Em confronto com as principais lideranças homens petistas do Amazonas, a enfermeira e secretária nacional de Mulheres do PT, Anne Moura, 35, foi escolhida para compor como vice o palanque de Lula ao Governo do Amazonas com o senador e candidato Eduardo Braga (MDB).

A escolha foi feita e anunciada por Braga na sexta-feira, dia 5, após disputas internas de grupos que rejeitavam o nome do senador na federação PT/PCdoB/PV e convergiam para outras candidaturas como a do governador Wison Lima (União Brasil), do ex-governador Amazonino Mendes (Cidadania) e do deputado estadual Ricardo Nicolau (Solidariedade).

A direção nacional impôs a coligação com o MDB como parte do projeto nacional para fortalecer Lula à presidência da República. Até o PSD-AM do senador Omar Aziz, aliado do governador, foi na bandeja.

Desconhecida do eleitorado e sem número de delegados no Amazonas suficiente para ter a importância de grupos do PT-AM como os de Sinésio Campos, Valdemir Santana, José Ricardo e João Pedro, Anne Moura passou a ter voz e importância no espaço de decisão das composições locais. E isso se deu em função dos cargos que ocupa na direção nacional do partido. Nos momentos mais tensos, atuando como ponto de consulta e representante da executiva nacional.

Nesta disputa interna pelo cargo de vice do candidato que ninguém queria no PT, Anne Mourra derrotou a articulação contra o nome dela que uniu tendências – que costumam guerrear – em torno de João Pedro. O ex-senador em vários momentos na trajetória de ascenção da petista no partido funcionou como aliado.

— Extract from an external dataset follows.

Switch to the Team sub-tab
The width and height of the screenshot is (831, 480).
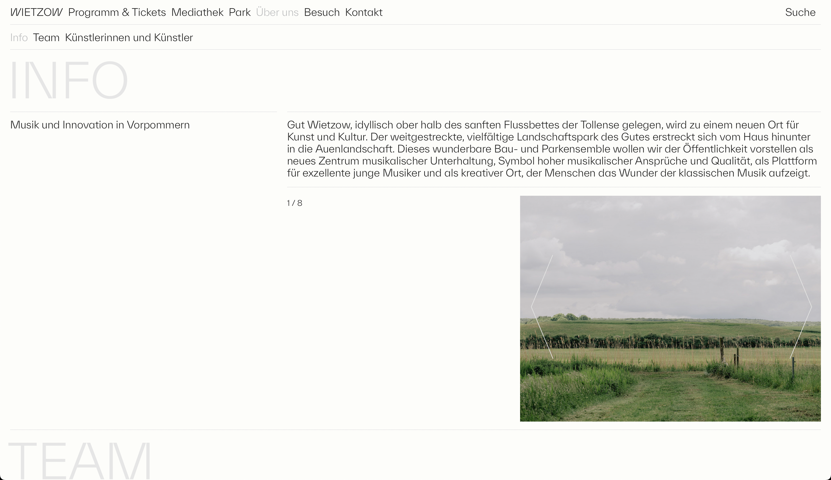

Na sexta, dia 5, após a convenção do MDB, chamou o Blog da Rosiene Carvalho e o site O Convergente para uma entrevista em que revela detalhes da disputa interna, fala sobre o enfrentamento ao machismo no PT, a necessidade de um novo tempo na política para mulheres e jovens e os riscos na largada eleitoral dela em relação à rejeição do parceiro de chapa Eduardo Braga, que atingiu outros políticos em eleições anteriores.

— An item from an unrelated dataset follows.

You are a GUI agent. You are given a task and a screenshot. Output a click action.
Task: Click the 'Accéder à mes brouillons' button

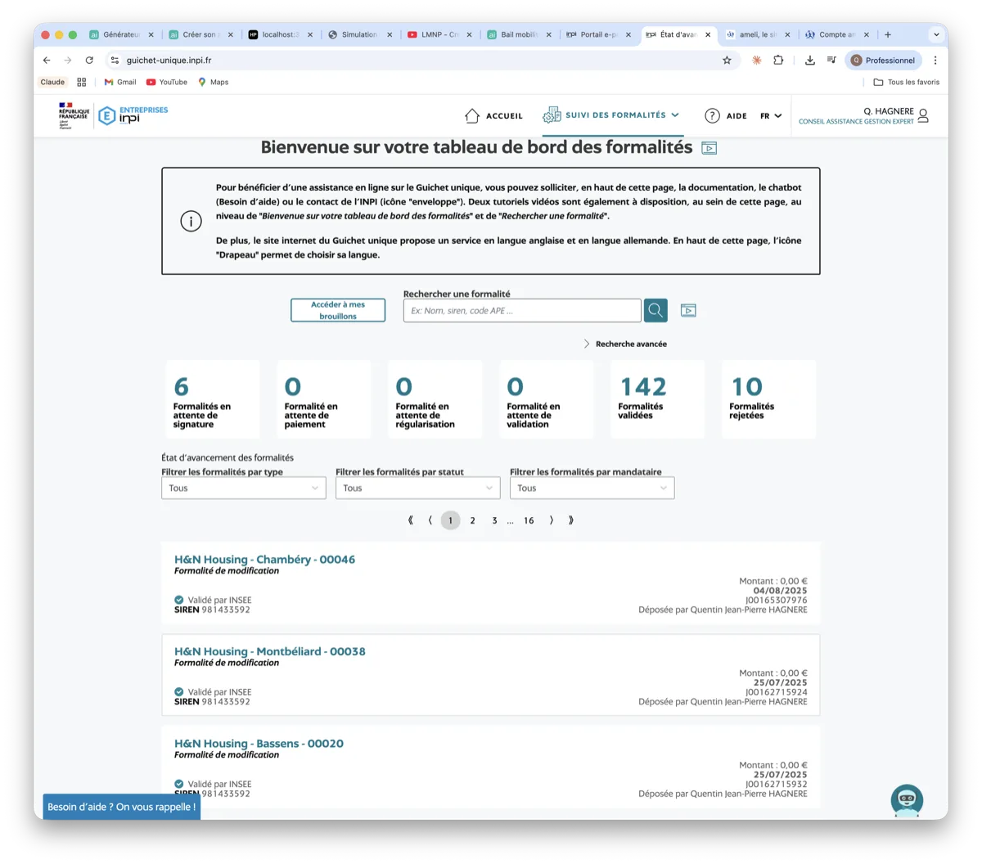pos(337,309)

Confira os principais trechos a seguir:

A retirada e reinclusão do nome na lista da federação para compor com o MDB-AM

Quando surgiu o meu nome foi apresentada a seguinte imposição, em tom de ameaça: se eu colocasse meu nome de sugestão para vice, eu não poderia ser federal. Não tivemos tempo de consultar o jurídico. Na semana seguinte, teve reunião da Executiva Nacional em que foi incluído meu nome na lista. Não é que foram retirados outros nomes. Tínhamos três do PCdoB, o do companheiro João Pedro e entrou meu nome. Dentre esses cinco nomes, o senador Eduardo Braga faria a escolha dele. A nacional não deliberou quem seria, apenas incluiu meu nome. O senador definiu o perfil, surgiu o convite e eu cheguei na tarefa de vice. 

Foram muitas conversas. Primeiro que é novidade para todo mundo uma mulher. Os homens sempre tentam se reunir numa sala, acertar tudo e não me incluir. Foi o que aconteceu também no partido, embora eu seja dirigente nacional do partido.

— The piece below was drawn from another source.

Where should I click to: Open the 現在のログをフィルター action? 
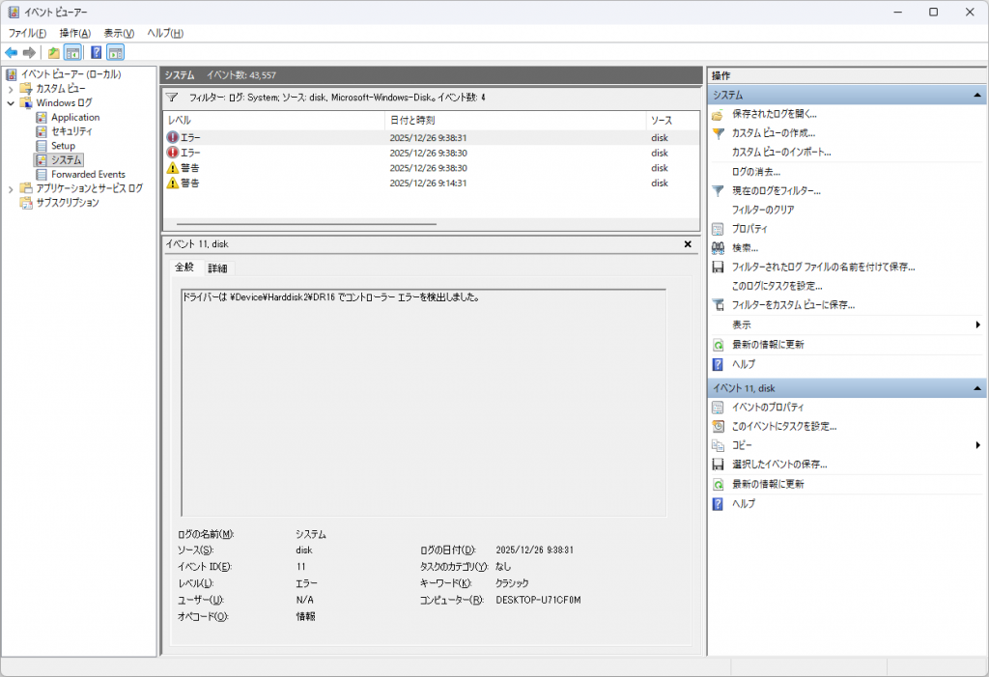pos(776,191)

Eu estou dirigente nacional do PT, desde a época da juventude. Já tem uns dez anos. Não cheguei à toa na nacional. Fui reeleita secretária nacional de mulheres do PT. E hoje faço parte dessa cúpula que hoje toma de fato decisão e dirige o PT nacional. Faço parte da coordenação de campanha de Lula. Não sou qualquer pessoa. Claro que isso deve ter sim um reflexo aqui para o Estado. Inclusive, no conjunto do partido e na opinião do próprio senador. Mas, de forma alguma, houve interferência para que obrigatoriamente fosse meu nome. Eu estava com minha campanha federal montada. Tudo pronto. Eu não estava brigando para ser vice.

Gravidez de seis meses

Estou num processo de cuidado. Tentei por muitas vezes ser mãe, mas sou uma mulher como todas as outras que têm que trabalhar e fazer as coisas independente de estar grávida ou não. Política, que é a escolha que fiz, vou fazer mesmo estando grávida. Eu tenho uma situação privilegiada de fazer pré-natal, enquanto muitas outras não têm.  Mas vou fazer com muito cuidado. Essa foi uma das minhas condições para aceitar ser candidata a deputada federal. Dialogado com a direção nacional como para ser vice. Não escondi em momento algum que estou grávida. Mas isso não me impede de fazer política.

Pacificação do PT-AM

O PT é assim. A gente briga, mas depois a gente se entende. Primeiro, que a decisão desse palanque é do projeto nacional. Quem não tiver apoio nesse palanque, que foi decidido pelo presidente Lula, não está no mesmo palanque do presidente Lula. Todo partido sabe e conhece os trâmites disso. Claro que alguns ficam chateados. Eu continuo na tarefa de pacificar.  Tanto o companheiro João Pedro como o Valdemir Santana fazemos parte do mesmo campo político. É natural que eles que têm uma trajetória muito bacana, uma vida inteira, se sintam um tanto quanto incomodados com a nossa presença. Mas eu sempre os apoiei. Nas últimas eleições que João Pedro participou, eu o apoiei. E o compromisso era que nesta eleição, ele me apoiaria.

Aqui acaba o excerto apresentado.